> **Exercise goal**
Pictures are to be omitted. Output only the lines from the one containing "Where should I" through the end of the data, word for word.

Saved entries:
^^^^^^^^

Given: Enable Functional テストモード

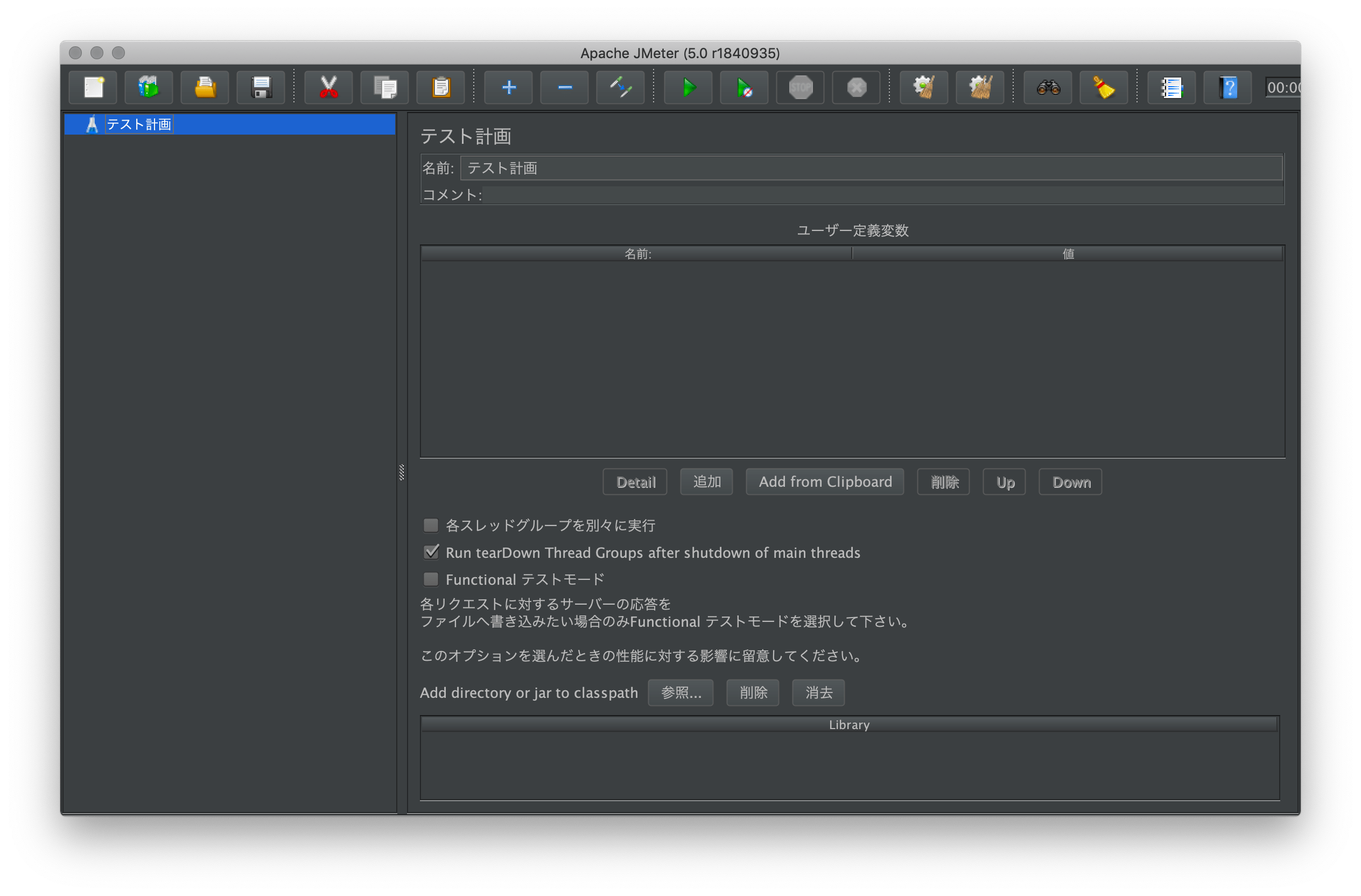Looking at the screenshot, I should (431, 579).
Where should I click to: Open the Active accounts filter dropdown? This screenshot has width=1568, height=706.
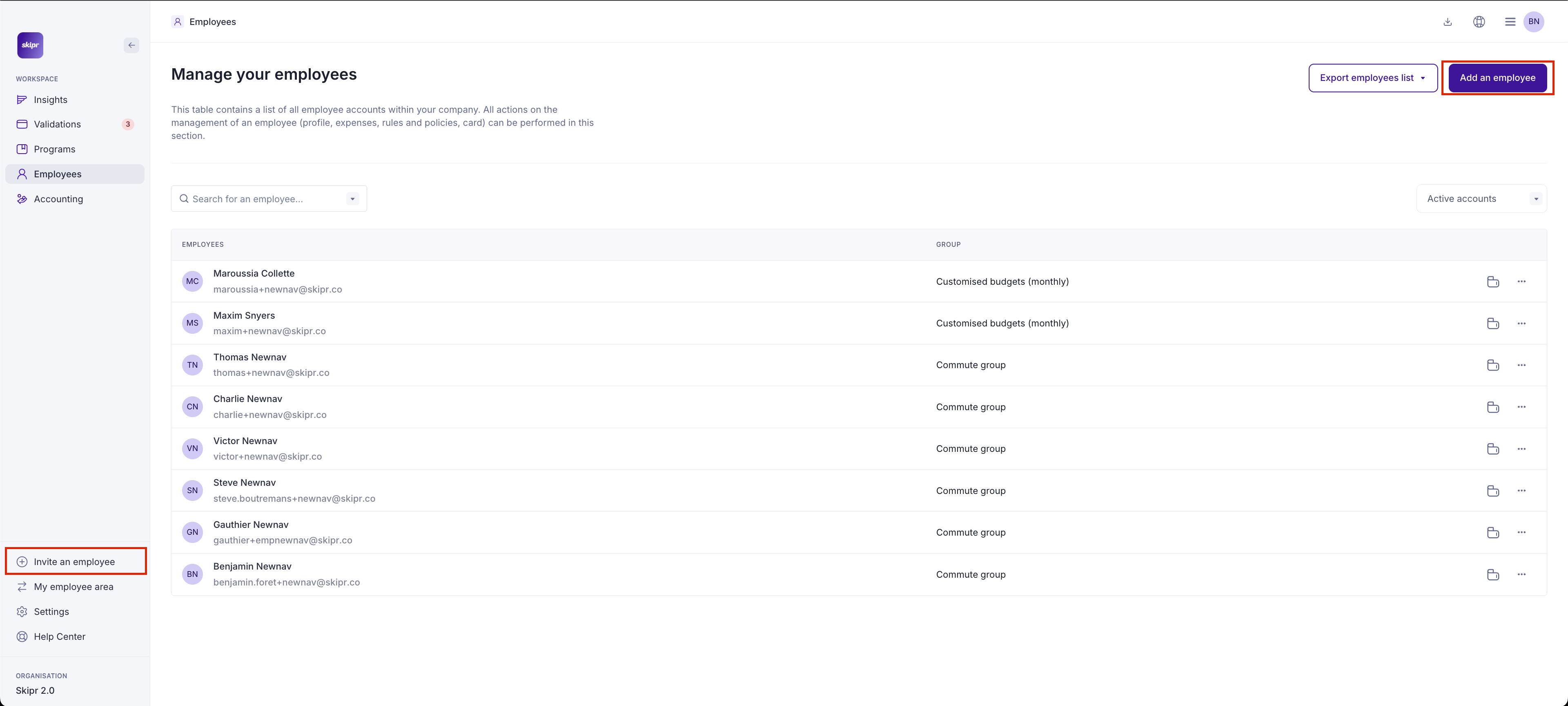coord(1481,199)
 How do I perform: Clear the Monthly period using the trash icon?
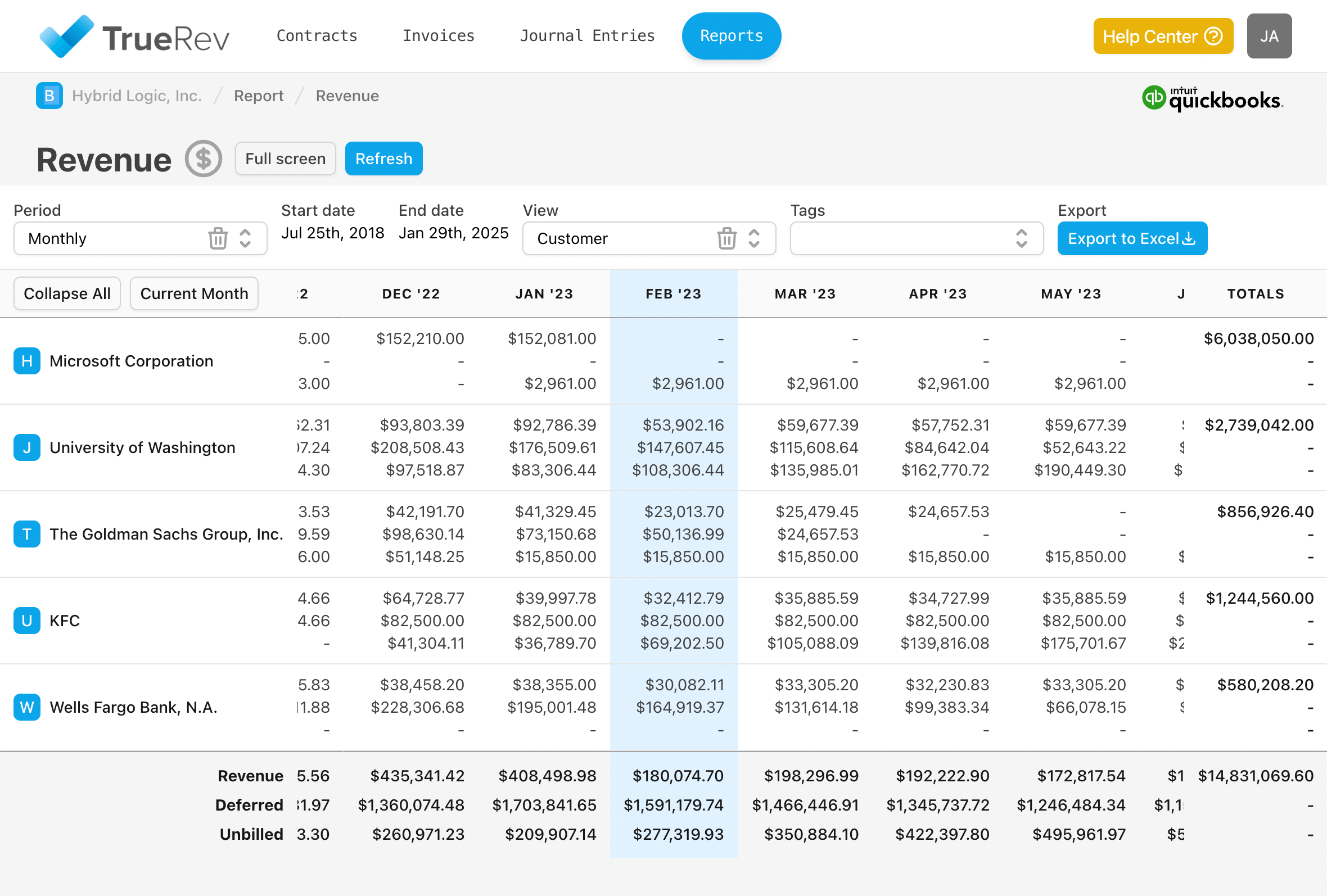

^^^^^^^^

> **Problem solution**
Where should I click to: Open the Active accounts filter dropdown? This screenshot has width=1568, height=706.
coord(1481,199)
 How do I perform: Clear the Monthly period using the trash icon?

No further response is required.